Se Irã, Rússia e China têm motivos individuais para ficar do lado do Hamas contra Israel, eles promoveram os mesmos temas desde o início da guerra. De acordo com funcionários e especialistas, eles não estão apenas oferecendo apoio moral, e sim organizando campanhas de informação secretas e abertas para se amplificar mutuamente e expandir o alcance global do seu ponto de vista em diferentes plataformas e idiomas.
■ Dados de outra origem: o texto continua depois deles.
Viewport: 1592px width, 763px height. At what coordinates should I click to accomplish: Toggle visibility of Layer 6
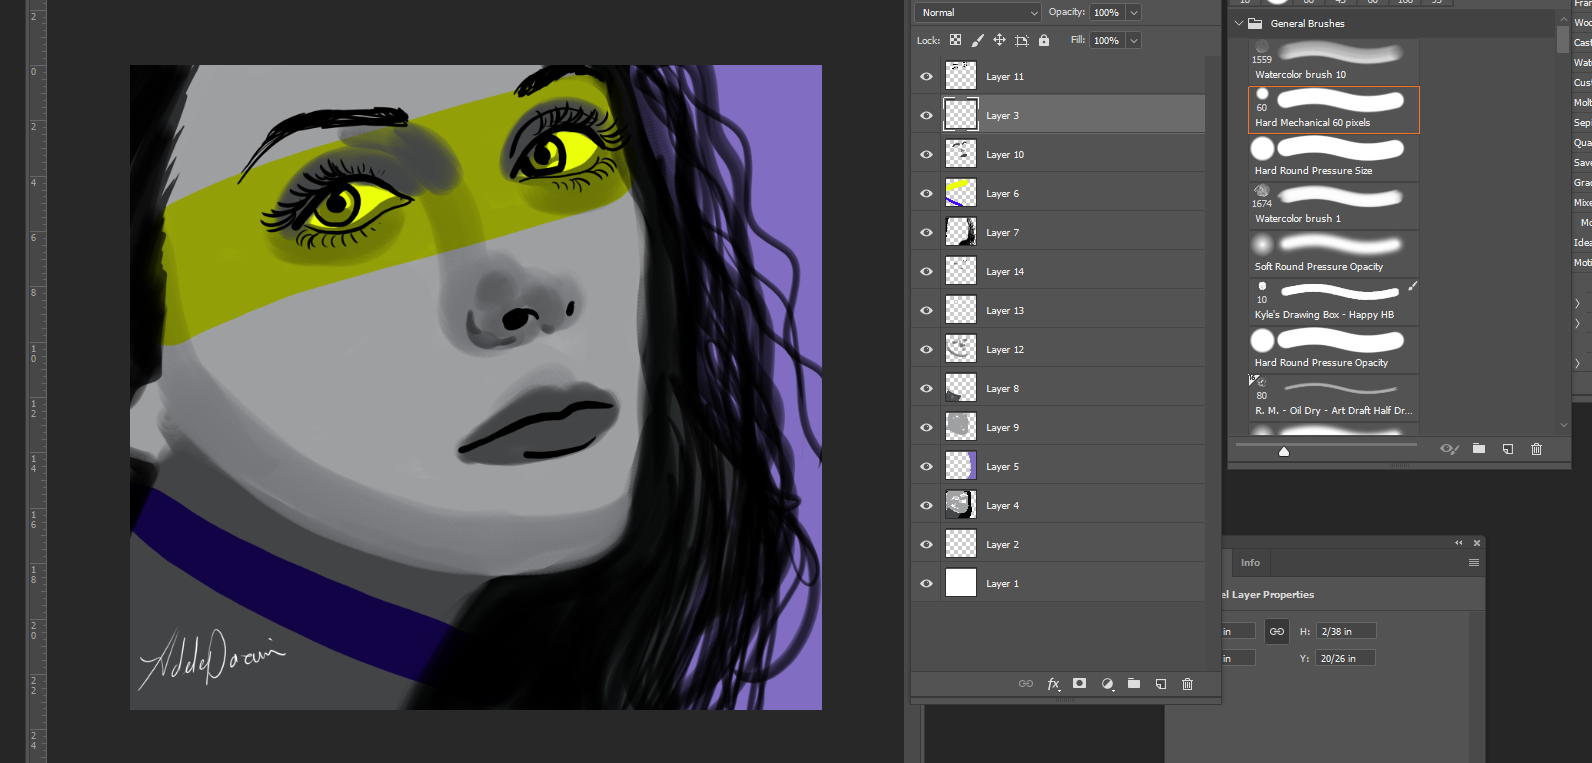coord(926,194)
A filial espanhola da RT, rede global russa de televisão, por exemplo, republicou recentemente uma declaração do presidente iraniano descrevendo a explosão no hospital Al-Ahli em Gaza, no dia 17 de outubro, como um crime de guerra israelense, apesar de agências ocidentais e analistas independentes já terem declarado que um míssil disparado de Gaza seria uma causa mais provável para a explosão.
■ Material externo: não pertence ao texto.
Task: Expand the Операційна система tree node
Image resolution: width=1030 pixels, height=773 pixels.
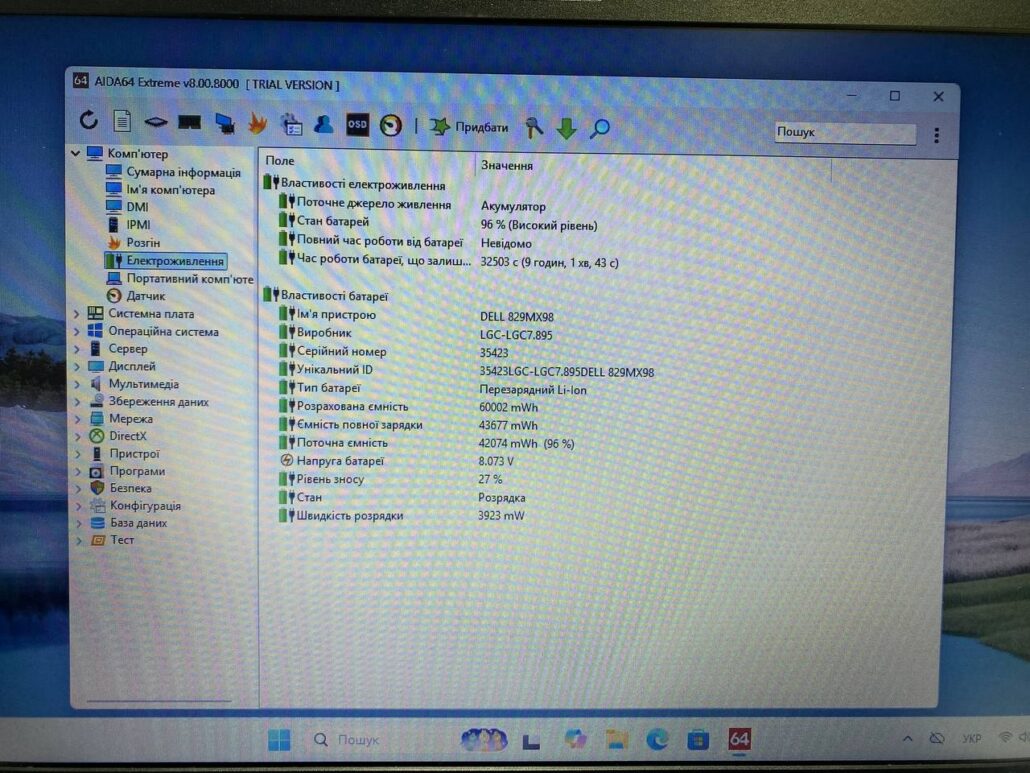Action: pos(77,332)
Outro veículo de notícias russo no exterior, a Sputnik Índia, citou um “especialista militar” que afirmou, sem provas, que os EUA forneceram a bomba que destruiu o hospital. Publicações desse tipo receberam dezenas de milhares de visualizações.

“Estamos em uma guerra não declarada de informação contra os países autoritários”, disse em entrevista recente o diretor do centro de engajamento global do departamento de estado, James P. Rubin.

Já nas primeiras horas após o ataque, o Hamas empregou uma ampla e sofisticada estratégia de mídia, inspirada em grupos como o Estado Islâmico. Seus agentes espalharam imagens explícitas usando contas falsas em países como o Paquistão, driblando o veto ao Hamas no Facebook e no X (antigo Twitter), de acordo com pesquisadores da Cyabra.

O porta-voz do Ministério das Relações Exteriores da China, Mao Ning, gesticula durante uma coletiva de imprensa no Ministério das Relações Exteriores em Pequim, China, em 9 de outubro de 2023.  Foto: WU HAO / EFE

Um perfil no X com características típicas de uma conta falsa (@RebelTaha) fez 616 publicações nos dois primeiros dias do conflito, embora antes só publicasse conteúdo relacionado a críquete. Uma publicação trazia uma caricatura mostrando os diferentes pesos e medidas que retratavam a resistência palestina a Israel como terrorismo, enquanto a luta da Ucrânia contra a Rússia era mostrada como autodefesa.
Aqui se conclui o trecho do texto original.